Pytorch Implementation Of Deep-Q Reinforcement Learning Algorithm to play the Attari Breakout game.
Demistifying Deep Reinforcement Learning
- OpenAI Gym with attari environment.[Installation for Linux] [For windows]
- OpenCV
- Pytorch
- TensorboardX
- To train DQN: python main.py --train_dqn
- To test DQN : python main.py --test_dqn --resume (Path to model weights)
- Saved Model Weights
Reference Paper: Human Level Control Through Deep Reinforcement Learning.[Link]
We store states, action, reward in memory to be used for experience replay. We sample random minibatches from this buffer to train our model. It helps in decorrelating the input. The number of frames that can be stored in this buffer depends on the size of your RAM / GPU Memory. In my implementation, I used a cyclic replay buffer of size 0.4M frames. [1] For the first 50000 steps of training, we do not train our model, we only use this to fill our replay buffer to a initial capacity.
An important thing to take into consideration is the amount of memory 0.4M frames will consume in your RAM. If we store scaled versions(dtype: np.float32) of frames in buffer, each frame costs us 0.12Mb. If you use 0.4M frames, the total memory you require would be around 45Gb which we obviously dont want.

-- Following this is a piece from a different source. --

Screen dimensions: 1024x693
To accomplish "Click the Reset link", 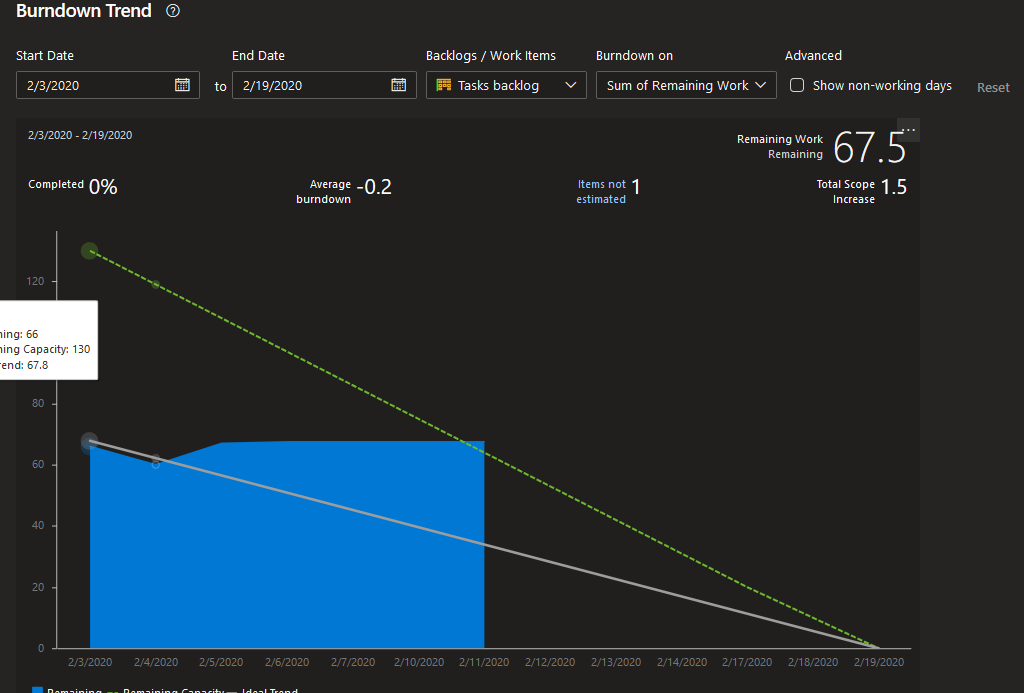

To make efficient use of memory, do not scale the frames, simply store each frame in np.uint8 format in buffer and whenever required just convert to float32. In np.uint8 format, the total memory required would be around 10~11Gb for 0.4M frames.

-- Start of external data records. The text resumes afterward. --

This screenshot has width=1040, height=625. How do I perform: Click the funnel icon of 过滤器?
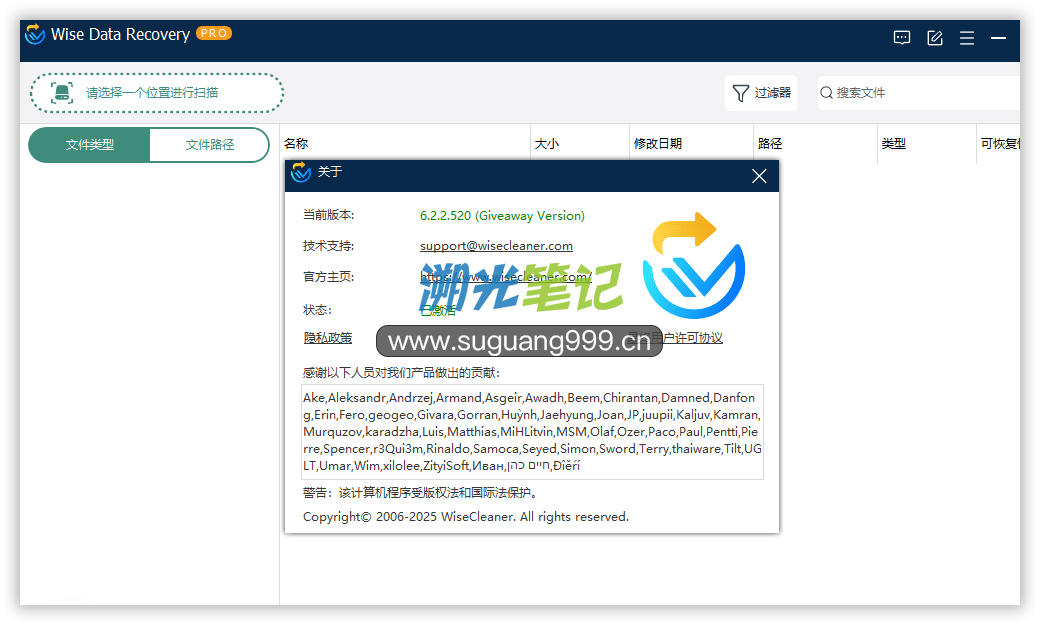coord(740,93)
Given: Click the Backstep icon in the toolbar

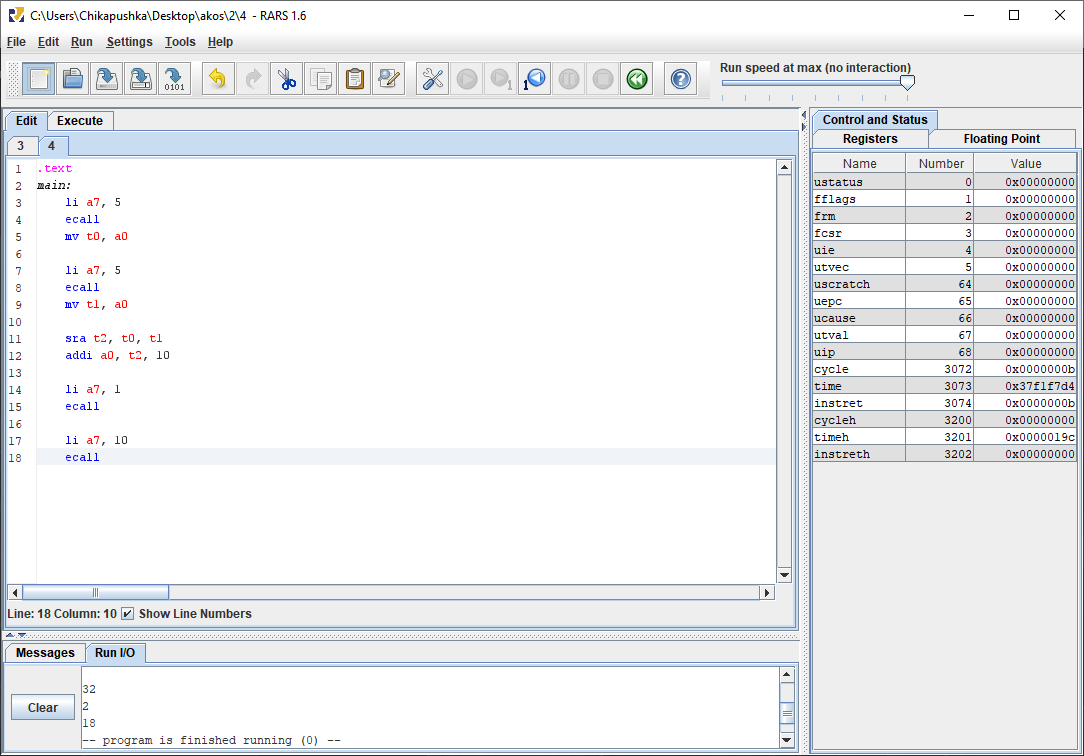Looking at the screenshot, I should [535, 79].

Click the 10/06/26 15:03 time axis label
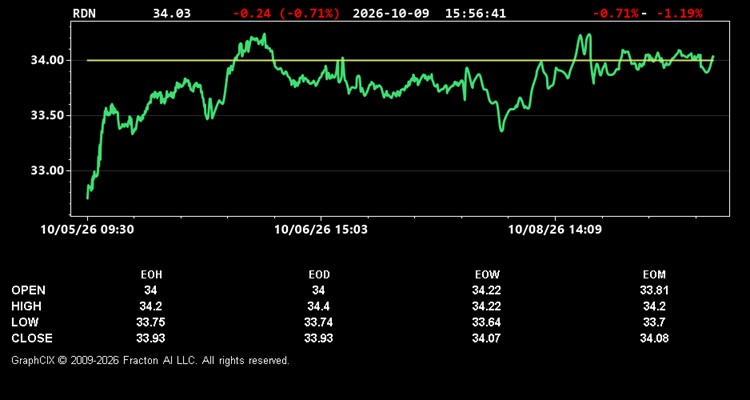pyautogui.click(x=321, y=230)
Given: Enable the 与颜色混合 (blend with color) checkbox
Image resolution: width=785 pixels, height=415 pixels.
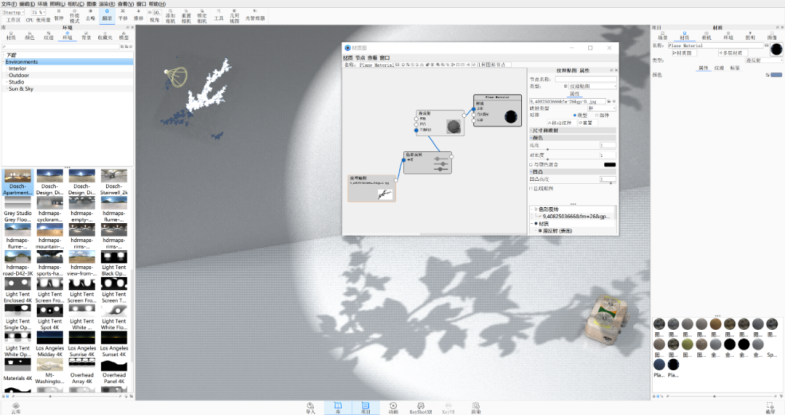Looking at the screenshot, I should click(x=531, y=164).
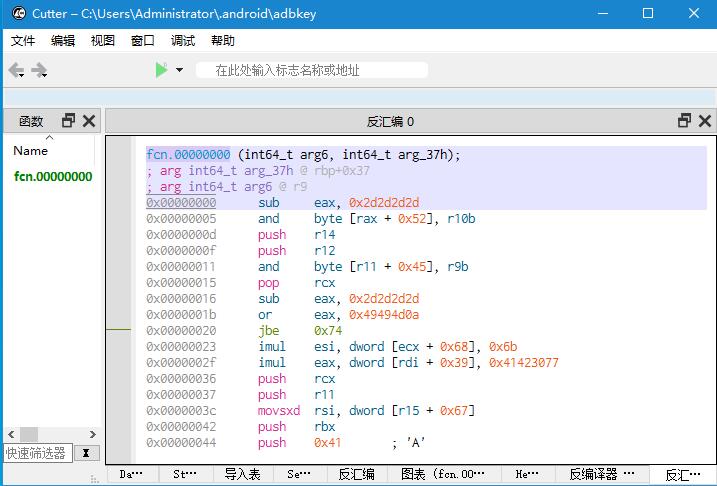Image resolution: width=717 pixels, height=486 pixels.
Task: Switch to the 导入表 tab
Action: pos(242,475)
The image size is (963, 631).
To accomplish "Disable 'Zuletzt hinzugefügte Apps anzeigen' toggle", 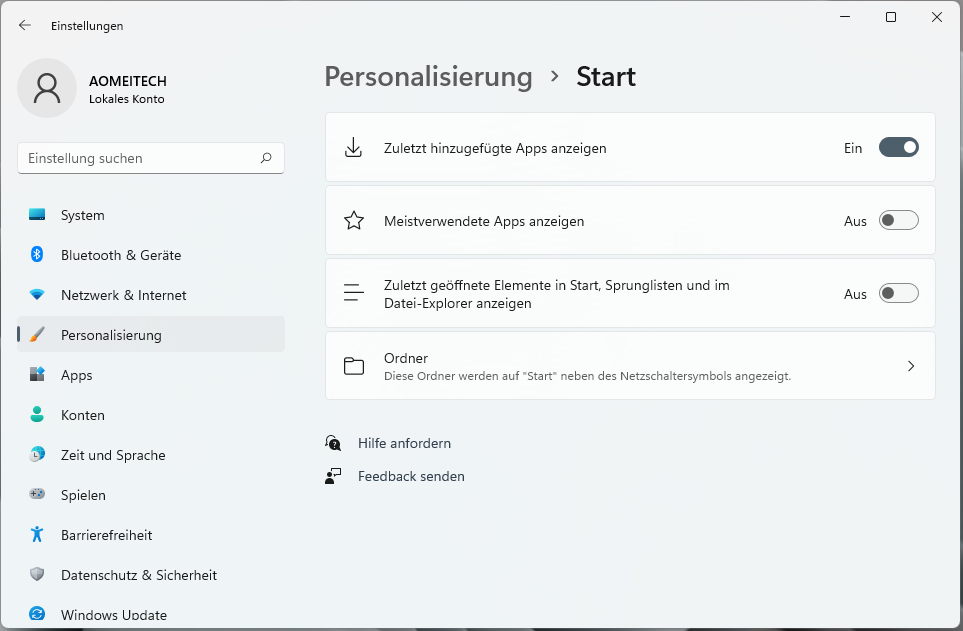I will click(898, 148).
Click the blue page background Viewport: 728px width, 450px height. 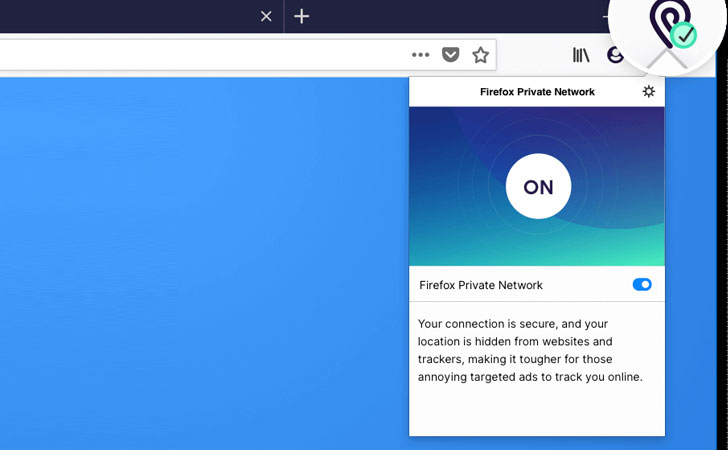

attari_wrapper_openai.py modifies the original attari environment to add functionalities which was implemented in DeepMind's Paper. It also applies a pre-processing function to convert the original 210x160x3 frame to 84x84 grayscale frame and stacks up 4 recent frames to get the input of shape 4x84x84 to be forwared to the CNN model. Make sure you do not set the Scale parameter as True to avoid memory issues.
We start with an initial epsilon value of 1.0 for 50000 steps, for the next 1M steps, the value of epsilon is linearly decreased to a constant final value of 0.01 untill termination of training.

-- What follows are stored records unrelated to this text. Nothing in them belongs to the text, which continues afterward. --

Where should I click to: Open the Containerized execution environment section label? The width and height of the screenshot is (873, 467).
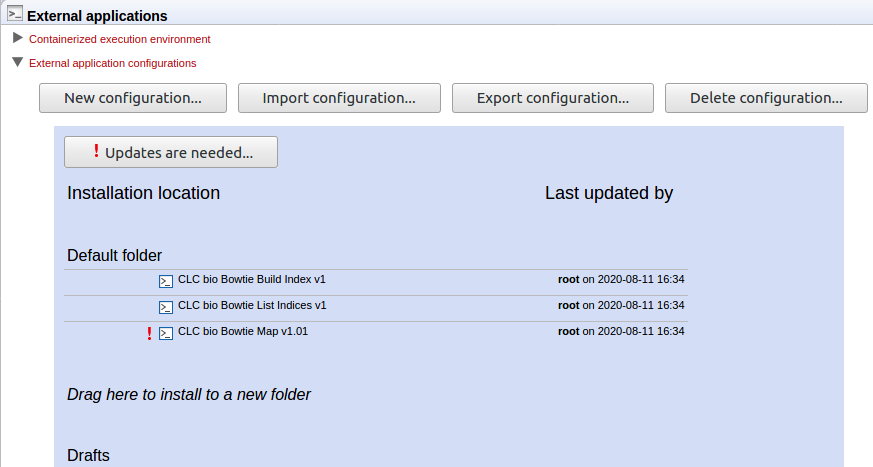click(120, 39)
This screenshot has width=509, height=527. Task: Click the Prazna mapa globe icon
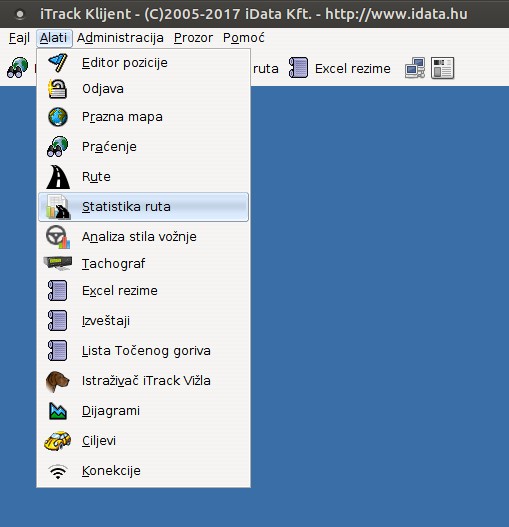[x=58, y=117]
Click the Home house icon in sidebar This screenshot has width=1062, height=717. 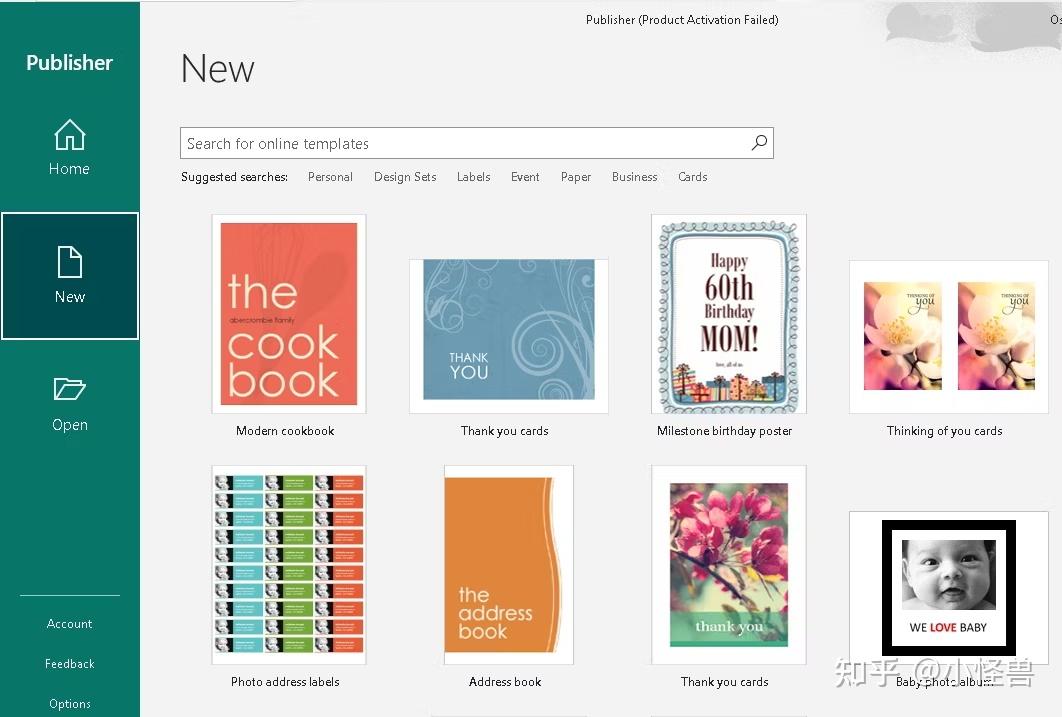pyautogui.click(x=69, y=135)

From 50000 step onwards, we start to optimize our model, For every 4 steps into the epsiode, we sample a random batch of frames, compute losses using the policy network and target network and update. The code is implemented in optimize_model() method. I run the training for a total of around 5M steps with 50k episodes.
Fig1: Reward/Episode
Fig2: Average Reward/100Episodes
Fig3: LengthOfEpisode/Episode
Fig4: AverageLengthOfEpisodes/100Episode
Fig5: Loss/Episode
Fig6: AverageLoss/100Episode
You could run this code on google colab and it will take around 4-5 hours of training to achieve the above results. Make sure you dont change the seed to reproduce it.